When Michael Dell of Dell Computers was in his thirties and on top the list of richest people under 40 it was said that his investment portfolio was so diversified that if Dell Computers went bankrupt, he still would have topped the list. That's called diversification and it's the key to taking away some of the volatility that your investments will inherently have. It simply means that you will put your money into multiple investment vehicles, so that if some of them are down, others will likely be up.
What this does is lessens the chance that you will get blindsided by having all of your investments in the same sort of stock, or the same type of real estate. You can even diversify further by investing in different global markets. If the American market is down, perhaps the Japanese or Korean market is doing fine.
Mutual funds are a great way to instantly diversify your assets. They are by their very nature diversified. It entails putting your money into a portfolio of different stocks and bonds that are designed to steadily grow over time. These mutual funds usually have a fund manager that will be responsible for creating and maintaining the stocks that are in the fund. You will group your money with everyone else's that invests into the fund. Likewise, you will all share in the profit and loss from that fund.
You can benefit from diversifying your portfolio in two ways. First, it lessens how volatile your entire portfolio is. If your portfolio involves stock from Google, Yahoo, and Microsoft, and hackers shut down the Internet for a month, your investment will probably be wiped out. If you had diversified your assets by putting some money into a gas company, or another utility, you'd probably still have something left at the end of the crisis. Second, it lets you get a higher ROI for a given level of risk. If you go with stocks instead of bonds, you are taking on a higher amount of risk. If you diversify your stocks you will bring down some of the risk, making it similar to bonds, but keeping the chance of a higher return from the stocks.
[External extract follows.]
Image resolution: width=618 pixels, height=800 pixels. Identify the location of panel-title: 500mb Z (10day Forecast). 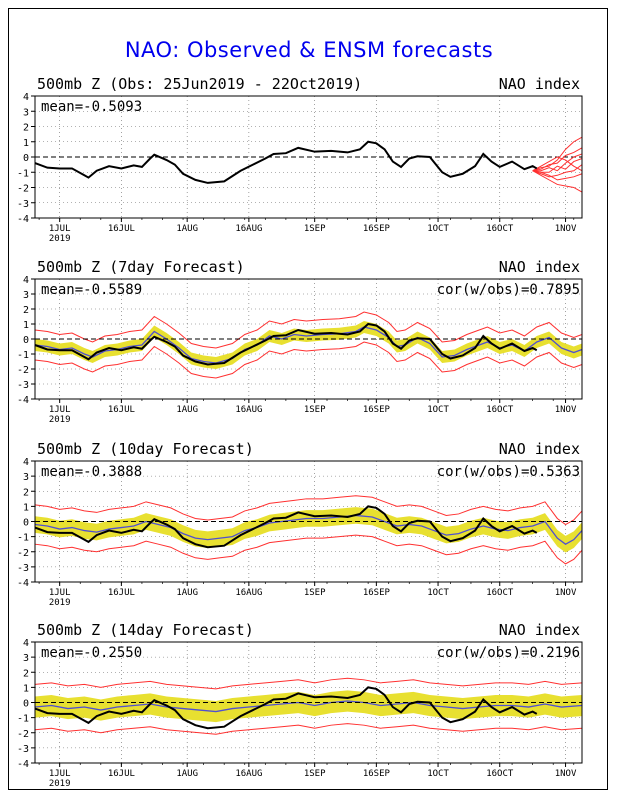
(146, 449).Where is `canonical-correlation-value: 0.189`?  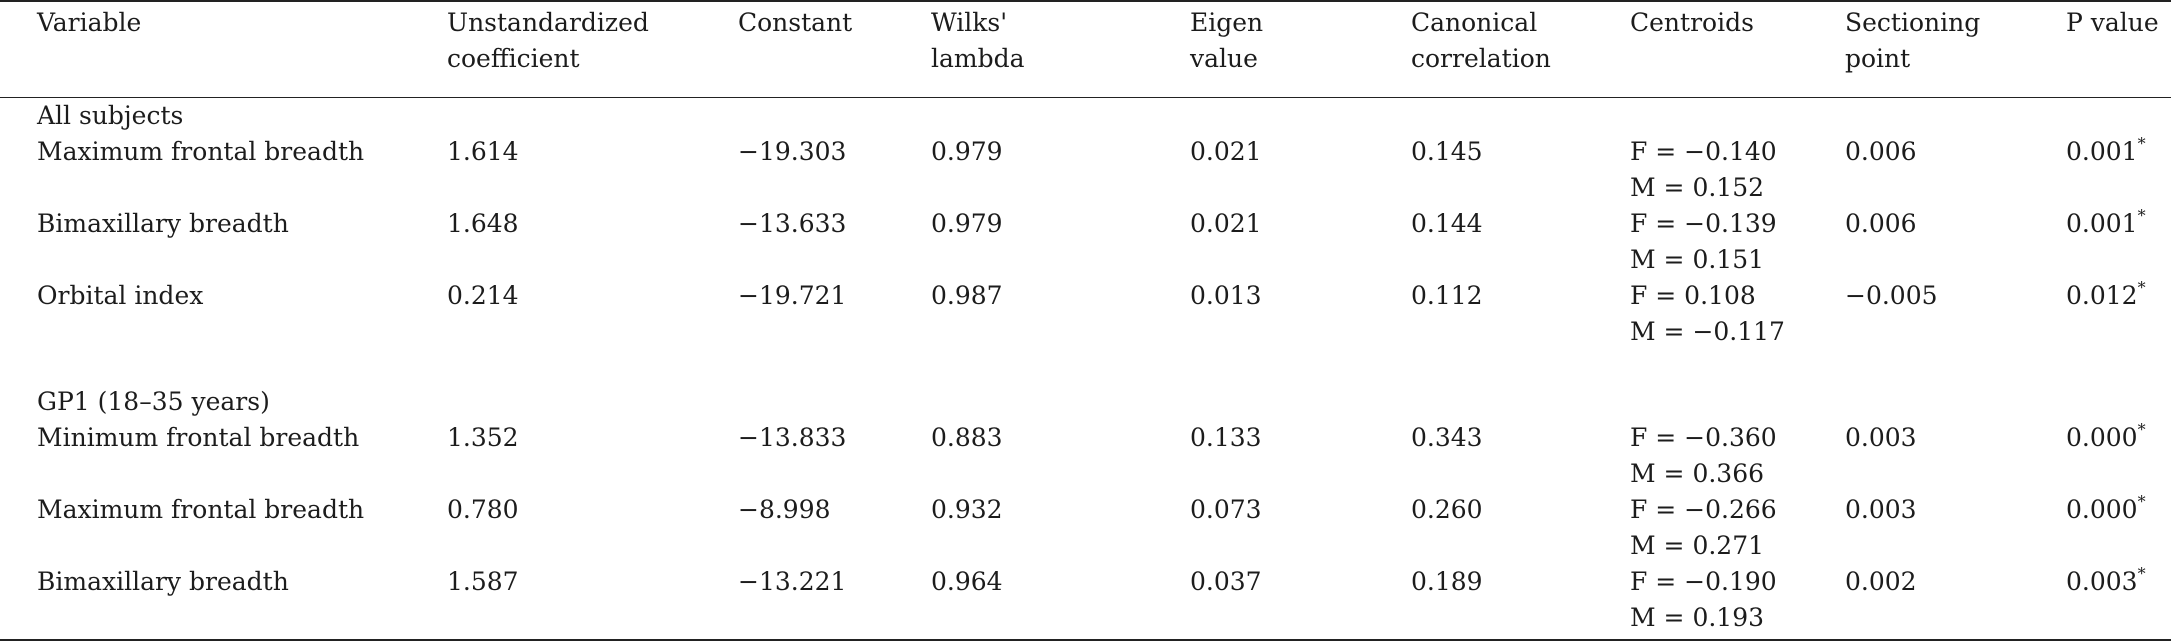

Don't believe anyone that tells you that they have a guaranteed investment. No matter where they work, what they have under their belt as far as experience or credentials, no matter how much research they've conducted or what formula they've devised, there is no way to cut out all the risk of losing money. By diversifying you are hedging your investment, but you are not eliminating risk all together. Because you can't predict the future you are trying to make your investment safer by diversifying.